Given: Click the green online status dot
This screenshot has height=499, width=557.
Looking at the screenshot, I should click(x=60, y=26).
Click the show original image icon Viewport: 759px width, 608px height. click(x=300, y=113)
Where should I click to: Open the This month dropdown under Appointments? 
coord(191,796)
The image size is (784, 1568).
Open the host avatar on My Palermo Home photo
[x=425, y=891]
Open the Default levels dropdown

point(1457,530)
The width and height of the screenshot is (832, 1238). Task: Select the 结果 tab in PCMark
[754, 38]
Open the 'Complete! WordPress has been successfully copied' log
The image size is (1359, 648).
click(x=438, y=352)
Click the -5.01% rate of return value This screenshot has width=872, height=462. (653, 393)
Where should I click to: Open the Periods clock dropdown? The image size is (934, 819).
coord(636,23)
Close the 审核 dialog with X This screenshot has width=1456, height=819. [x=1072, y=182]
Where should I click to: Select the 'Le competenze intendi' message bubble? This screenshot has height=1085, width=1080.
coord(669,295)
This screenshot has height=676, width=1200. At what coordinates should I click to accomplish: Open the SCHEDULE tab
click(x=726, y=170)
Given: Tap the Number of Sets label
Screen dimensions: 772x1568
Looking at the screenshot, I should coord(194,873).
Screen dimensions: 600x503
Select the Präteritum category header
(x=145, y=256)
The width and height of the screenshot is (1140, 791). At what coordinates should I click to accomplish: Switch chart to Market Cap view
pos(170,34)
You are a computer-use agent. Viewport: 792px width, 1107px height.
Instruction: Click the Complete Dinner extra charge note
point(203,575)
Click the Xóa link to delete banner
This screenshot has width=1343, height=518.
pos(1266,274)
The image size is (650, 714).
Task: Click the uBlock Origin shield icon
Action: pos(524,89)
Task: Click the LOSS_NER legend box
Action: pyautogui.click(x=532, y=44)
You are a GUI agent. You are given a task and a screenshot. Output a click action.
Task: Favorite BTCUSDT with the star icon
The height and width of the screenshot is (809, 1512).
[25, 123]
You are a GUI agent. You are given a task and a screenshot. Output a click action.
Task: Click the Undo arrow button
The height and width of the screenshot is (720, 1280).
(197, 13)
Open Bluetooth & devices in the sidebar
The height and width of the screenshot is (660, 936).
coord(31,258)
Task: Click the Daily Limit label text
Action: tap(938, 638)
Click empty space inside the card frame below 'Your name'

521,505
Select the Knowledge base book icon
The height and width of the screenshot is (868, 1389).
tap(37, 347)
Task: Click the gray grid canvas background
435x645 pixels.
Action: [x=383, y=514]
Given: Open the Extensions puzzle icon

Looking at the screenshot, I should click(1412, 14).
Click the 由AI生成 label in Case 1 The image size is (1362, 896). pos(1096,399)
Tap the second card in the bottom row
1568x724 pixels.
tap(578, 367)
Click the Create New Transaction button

+--

### Exercise instructions:
Convert every line of the records above into a JSON list of strings, one string per line, leaving out blank lines.

### Answer to this problem:
[
  "Given: Click the green online status dot",
  "This screenshot has height=499, width=557.",
  "Looking at the screenshot, I should click(x=60, y=26).",
  "Click the show original image icon Viewport: 759px width, 608px height. click(x=300, y=113)",
  "Where should I click to: Open the This month dropdown under Appointments? ",
  "coord(191,796)",
  "The image size is (784, 1568).",
  "Open the host avatar on My Palermo Home photo",
  "[x=425, y=891]",
  "Open the Default levels dropdown",
  "point(1457,530)",
  "The width and height of the screenshot is (832, 1238). Task: Select the 结果 tab in PCMark",
  "[754, 38]",
  "Open the 'Complete! WordPress has been successfully copied' log",
  "The image size is (1359, 648).",
  "click(x=438, y=352)",
  "Click the -5.01% rate of return value This screenshot has width=872, height=462. (653, 393)",
  "Where should I click to: Open the Periods clock dropdown? The image size is (934, 819).",
  "coord(636,23)",
  "Close the 审核 dialog with X This screenshot has width=1456, height=819. [x=1072, y=182]",
  "Where should I click to: Select the 'Le competenze intendi' message bubble? This screenshot has height=1085, width=1080.",
  "coord(669,295)",
  "This screenshot has height=676, width=1200. At what coordinates should I click to accomplish: Open the SCHEDULE tab",
  "click(x=726, y=170)",
  "Given: Tap the Number of Sets label",
  "Screen dimensions: 772x1568",
  "Looking at the screenshot, I should coord(194,873).",
  "Screen dimensions: 600x503",
  "Select the Präteritum category header",
  "(x=145, y=256)",
  "The width and height of the screenshot is (1140, 791). At what coordinates should I click to accomplish: Switch chart to Market Cap view",
  "pos(170,34)",
  "You are a computer-use agent. Viewport: 792px width, 1107px height.",
  "Instruction: Click the Complete Dinner extra charge note",
  "point(203,575)",
  "Click the Xóa link to delete banner",
  "This screenshot has width=1343, height=518.",
  "pos(1266,274)",
  "The image size is (650, 714).",
  "Task: Click the uBlock Origin shield icon",
  "Action: pos(524,89)",
  "Task: Click the LOSS_NER legend box",
  "Action: pyautogui.click(x=532, y=44)",
  "You are a GUI agent. You are given a task and a screenshot. Output a click action.",
  "Task: Favorite BTCUSDT with the star icon",
  "The height and width of the screenshot is (809, 1512).",
  "[25, 123]",
  "You are a GUI agent. You are given a task and a screenshot. Output a click action.",
  "Task: Click the Undo arrow button",
  "The height and width of the screenshot is (720, 1280).",
  "(197, 13)",
  "Open Bluetooth & devices in the sidebar",
  "The height and width of the screenshot is (660, 936).",
  "coord(31,258)",
  "Task: Click the Daily Limit label text",
  "Action: tap(938, 638)",
  "Click empty space inside the card frame below 'Your name'",
  "521,505",
  "Select the Knowledge base book icon",
  "The height and width of the screenshot is (868, 1389).",
  "tap(37, 347)",
  "Task: Click the gray grid canvas background",
  "435x645 pixels.",
  "Action: [x=383, y=514]",
  "Given: Open the Extensions puzzle icon",
  "Looking at the screenshot, I should click(1412, 14).",
  "Click the 由AI生成 label in Case 1 The image size is (1362, 896). pos(1096,399)",
  "Tap the second card in the bottom row",
  "1568x724 pixels.",
  "tap(578, 367)",
  "Click the Create New Transaction button"
]